Quoted text
════════════════

Photography by Jon SooHoo/©Los Angeles Dodgers,LLC 2013
By Jon Weisman
You can’t will yourself to victory, common as that cliche might be. You can only will yourself to make the effort that might lead to victory.
By the time August 2013 came around, you might not have been able to tell that was true with the Dodgers, partly because of the sheer, numbing yet exhilarating frequency of their wins, partly because at a certain point you couldn’t really see the effort – though of course, it was there. It’s an irony that in the first 72 games of the season, of which they won only 30, you could see the gears grinding every time. If you watched those games, without remembering any particular details, you can even hear the shrill shriek of the machinery.
Still, that early 2013 period was one when it was easy, if not facile and quite likely downright wrong, to accuse the Dodgers of making no effort. When they put their sport up against others, people who love baseball best have no trouble espousing how hard theirs is – the simple act of trying to hit a baseball coming at nearly 100 mph is a skill no other sport asks, even if they have their own special challenges (such as, in football, keeping your brain functioning). Yet within the not-always-friendly confines of the sport, the expectation to excel can be so high, at least for teams with potential on paper, that any shortfall is immediately attributed by the masses to a lack of commitment, pride or any other emotional intangible. People who wouldn’t stand for an exploration of their emotional sides in literature or the movies suddenly find themselves psychoanalytical experts, capable of discerning from the stands or their living rooms the metaphysical value of any ballplayer’s act.

════════════════

(Dataset rows)
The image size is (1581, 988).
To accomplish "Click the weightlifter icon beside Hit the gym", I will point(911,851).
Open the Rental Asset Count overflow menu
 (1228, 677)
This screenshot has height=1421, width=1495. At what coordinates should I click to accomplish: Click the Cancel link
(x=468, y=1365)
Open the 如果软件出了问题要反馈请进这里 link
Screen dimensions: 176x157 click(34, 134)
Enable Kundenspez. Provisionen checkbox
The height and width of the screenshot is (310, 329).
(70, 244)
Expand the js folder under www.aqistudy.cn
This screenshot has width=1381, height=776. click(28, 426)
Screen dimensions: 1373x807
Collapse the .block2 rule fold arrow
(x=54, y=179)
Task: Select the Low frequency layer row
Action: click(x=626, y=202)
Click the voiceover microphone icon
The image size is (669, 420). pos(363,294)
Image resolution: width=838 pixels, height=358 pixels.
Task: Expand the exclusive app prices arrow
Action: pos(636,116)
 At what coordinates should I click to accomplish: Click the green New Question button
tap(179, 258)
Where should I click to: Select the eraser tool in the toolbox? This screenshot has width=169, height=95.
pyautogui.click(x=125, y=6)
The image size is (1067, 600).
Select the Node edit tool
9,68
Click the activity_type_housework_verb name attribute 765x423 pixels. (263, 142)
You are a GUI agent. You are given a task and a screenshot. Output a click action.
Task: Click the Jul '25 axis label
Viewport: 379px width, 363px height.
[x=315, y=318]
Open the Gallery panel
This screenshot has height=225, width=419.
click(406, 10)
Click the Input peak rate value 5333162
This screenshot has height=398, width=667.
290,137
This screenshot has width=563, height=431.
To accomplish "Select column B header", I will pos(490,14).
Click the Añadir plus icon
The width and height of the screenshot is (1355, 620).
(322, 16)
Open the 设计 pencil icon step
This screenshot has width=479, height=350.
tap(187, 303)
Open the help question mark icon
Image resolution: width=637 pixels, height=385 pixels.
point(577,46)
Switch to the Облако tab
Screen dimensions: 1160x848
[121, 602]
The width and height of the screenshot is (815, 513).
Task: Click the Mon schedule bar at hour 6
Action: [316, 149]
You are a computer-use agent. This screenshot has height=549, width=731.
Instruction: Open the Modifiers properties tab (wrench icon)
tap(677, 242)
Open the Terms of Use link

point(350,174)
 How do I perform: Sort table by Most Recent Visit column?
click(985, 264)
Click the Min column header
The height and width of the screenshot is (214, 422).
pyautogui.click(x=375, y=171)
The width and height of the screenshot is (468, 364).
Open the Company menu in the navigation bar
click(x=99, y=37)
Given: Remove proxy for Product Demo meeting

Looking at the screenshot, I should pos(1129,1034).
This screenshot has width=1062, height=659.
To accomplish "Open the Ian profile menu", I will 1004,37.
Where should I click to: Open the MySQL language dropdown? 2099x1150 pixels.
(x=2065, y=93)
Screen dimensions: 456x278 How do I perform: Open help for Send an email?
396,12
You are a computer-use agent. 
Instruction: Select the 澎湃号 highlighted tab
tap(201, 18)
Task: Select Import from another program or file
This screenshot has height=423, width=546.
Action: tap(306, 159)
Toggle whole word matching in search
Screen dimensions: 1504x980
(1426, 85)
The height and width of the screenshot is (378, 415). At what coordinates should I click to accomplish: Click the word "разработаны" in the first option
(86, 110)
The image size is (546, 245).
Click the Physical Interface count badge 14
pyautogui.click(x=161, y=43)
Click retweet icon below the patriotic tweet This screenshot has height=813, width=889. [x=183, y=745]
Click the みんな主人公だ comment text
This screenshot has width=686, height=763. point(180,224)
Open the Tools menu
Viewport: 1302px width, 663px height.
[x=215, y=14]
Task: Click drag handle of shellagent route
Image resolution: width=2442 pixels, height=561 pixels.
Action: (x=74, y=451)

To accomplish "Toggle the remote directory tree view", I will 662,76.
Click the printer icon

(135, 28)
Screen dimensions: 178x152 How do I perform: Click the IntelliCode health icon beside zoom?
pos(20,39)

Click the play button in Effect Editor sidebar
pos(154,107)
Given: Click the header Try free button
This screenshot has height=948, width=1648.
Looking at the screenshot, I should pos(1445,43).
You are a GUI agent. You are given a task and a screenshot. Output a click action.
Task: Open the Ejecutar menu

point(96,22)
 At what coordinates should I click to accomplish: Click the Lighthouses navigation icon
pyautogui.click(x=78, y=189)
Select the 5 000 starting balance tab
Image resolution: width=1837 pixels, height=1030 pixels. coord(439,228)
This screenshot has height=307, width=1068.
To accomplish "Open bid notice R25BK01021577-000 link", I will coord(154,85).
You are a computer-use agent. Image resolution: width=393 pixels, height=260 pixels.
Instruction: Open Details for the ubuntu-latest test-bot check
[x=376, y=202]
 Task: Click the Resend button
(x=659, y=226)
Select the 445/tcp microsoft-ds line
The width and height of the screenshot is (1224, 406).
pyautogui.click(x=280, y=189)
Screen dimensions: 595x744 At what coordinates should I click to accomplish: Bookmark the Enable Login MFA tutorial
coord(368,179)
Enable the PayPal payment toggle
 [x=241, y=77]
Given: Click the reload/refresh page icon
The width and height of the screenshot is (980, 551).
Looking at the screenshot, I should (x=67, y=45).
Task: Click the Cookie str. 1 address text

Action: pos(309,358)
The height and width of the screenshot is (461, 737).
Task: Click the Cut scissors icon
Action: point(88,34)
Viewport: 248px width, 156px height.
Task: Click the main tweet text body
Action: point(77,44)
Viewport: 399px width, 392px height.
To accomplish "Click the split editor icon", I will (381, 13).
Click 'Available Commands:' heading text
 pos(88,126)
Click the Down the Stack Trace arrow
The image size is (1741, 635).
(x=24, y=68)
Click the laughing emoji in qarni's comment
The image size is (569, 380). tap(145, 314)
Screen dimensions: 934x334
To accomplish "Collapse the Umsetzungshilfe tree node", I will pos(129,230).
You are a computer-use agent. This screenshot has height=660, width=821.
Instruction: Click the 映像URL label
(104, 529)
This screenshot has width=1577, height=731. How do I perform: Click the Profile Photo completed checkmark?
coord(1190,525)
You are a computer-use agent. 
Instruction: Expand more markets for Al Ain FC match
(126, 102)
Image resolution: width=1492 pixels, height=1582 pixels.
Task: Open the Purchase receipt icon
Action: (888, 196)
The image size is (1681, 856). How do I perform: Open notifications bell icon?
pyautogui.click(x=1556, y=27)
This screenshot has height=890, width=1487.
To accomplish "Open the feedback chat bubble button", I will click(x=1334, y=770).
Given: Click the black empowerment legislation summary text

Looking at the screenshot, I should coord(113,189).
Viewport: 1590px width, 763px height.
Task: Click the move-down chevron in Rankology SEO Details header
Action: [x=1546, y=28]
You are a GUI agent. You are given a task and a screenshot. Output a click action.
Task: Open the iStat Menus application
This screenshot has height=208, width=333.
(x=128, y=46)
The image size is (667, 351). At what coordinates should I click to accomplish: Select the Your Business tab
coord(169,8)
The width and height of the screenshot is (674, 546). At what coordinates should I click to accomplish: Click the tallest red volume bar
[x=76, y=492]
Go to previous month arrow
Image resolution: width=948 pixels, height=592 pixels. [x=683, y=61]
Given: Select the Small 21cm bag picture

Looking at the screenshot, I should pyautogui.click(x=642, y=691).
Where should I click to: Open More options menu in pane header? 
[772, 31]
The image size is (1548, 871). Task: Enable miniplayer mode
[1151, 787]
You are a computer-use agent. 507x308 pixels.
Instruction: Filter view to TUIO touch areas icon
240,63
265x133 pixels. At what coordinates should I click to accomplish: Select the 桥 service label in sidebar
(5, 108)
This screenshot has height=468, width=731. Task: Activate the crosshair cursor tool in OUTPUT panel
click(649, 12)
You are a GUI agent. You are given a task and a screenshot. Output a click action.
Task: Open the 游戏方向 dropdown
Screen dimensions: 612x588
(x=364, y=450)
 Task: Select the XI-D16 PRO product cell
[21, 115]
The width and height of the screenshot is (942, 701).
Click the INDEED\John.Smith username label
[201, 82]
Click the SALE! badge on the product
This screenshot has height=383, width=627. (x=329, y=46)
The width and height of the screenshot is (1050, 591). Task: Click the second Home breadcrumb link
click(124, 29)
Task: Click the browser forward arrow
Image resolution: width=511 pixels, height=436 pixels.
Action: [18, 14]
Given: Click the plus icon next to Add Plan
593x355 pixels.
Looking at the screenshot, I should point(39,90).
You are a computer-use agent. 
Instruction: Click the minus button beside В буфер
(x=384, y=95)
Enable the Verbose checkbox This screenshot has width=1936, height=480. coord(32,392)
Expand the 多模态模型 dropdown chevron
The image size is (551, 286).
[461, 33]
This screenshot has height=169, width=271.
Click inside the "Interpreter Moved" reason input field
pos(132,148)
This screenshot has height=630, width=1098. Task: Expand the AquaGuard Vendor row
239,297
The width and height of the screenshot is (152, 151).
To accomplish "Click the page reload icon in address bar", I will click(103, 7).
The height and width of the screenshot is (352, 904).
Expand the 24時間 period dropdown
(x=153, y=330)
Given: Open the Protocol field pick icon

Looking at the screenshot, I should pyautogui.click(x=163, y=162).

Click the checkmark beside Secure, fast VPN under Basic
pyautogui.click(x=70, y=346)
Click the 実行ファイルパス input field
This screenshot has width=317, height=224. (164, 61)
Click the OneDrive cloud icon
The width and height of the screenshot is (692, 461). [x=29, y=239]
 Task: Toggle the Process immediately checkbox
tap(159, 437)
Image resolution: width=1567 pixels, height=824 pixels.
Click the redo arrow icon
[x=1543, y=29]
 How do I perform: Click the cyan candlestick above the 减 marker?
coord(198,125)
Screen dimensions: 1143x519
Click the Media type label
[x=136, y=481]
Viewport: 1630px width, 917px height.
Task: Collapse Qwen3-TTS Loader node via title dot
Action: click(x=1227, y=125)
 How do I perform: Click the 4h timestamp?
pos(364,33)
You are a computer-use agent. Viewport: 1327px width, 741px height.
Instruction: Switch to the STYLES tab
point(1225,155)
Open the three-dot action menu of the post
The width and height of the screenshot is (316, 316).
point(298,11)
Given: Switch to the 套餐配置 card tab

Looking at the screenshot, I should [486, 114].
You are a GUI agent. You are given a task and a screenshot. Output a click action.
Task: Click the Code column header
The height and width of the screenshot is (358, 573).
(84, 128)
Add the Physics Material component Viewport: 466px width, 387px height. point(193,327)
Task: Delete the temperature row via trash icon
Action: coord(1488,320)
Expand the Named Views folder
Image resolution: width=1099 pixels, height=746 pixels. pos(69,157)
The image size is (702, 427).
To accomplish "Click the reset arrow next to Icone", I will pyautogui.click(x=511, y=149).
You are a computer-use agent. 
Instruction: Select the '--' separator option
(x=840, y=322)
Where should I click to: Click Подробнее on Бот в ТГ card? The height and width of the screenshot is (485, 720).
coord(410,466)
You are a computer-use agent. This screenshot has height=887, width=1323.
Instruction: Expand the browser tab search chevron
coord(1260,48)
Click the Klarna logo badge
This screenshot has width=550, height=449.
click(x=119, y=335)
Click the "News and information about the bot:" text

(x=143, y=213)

════════════════

Reproduce the essay on the Dodgers between "Photography by Jon" and "of the machinery.", inclusive, substituting "triumph" for every occurrence of "victory".

Task output
Photography by Jon SooHoo/©Los Angeles Dodgers,LLC 2013
By Jon Weisman
You can’t will yourself to triumph, common as that cliche might be. You can only will yourself to make the effort that might lead to triumph.
By the time August 2013 came around, you might not have been able to tell that was true with the Dodgers, partly because of the sheer, numbing yet exhilarating frequency of their wins, partly because at a certain point you couldn’t really see the effort – though of course, it was there. It’s an irony that in the first 72 games of the season, of which they won only 30, you could see the gears grinding every time. If you watched those games, without remembering any particular details, you can even hear the shrill shriek of the machinery.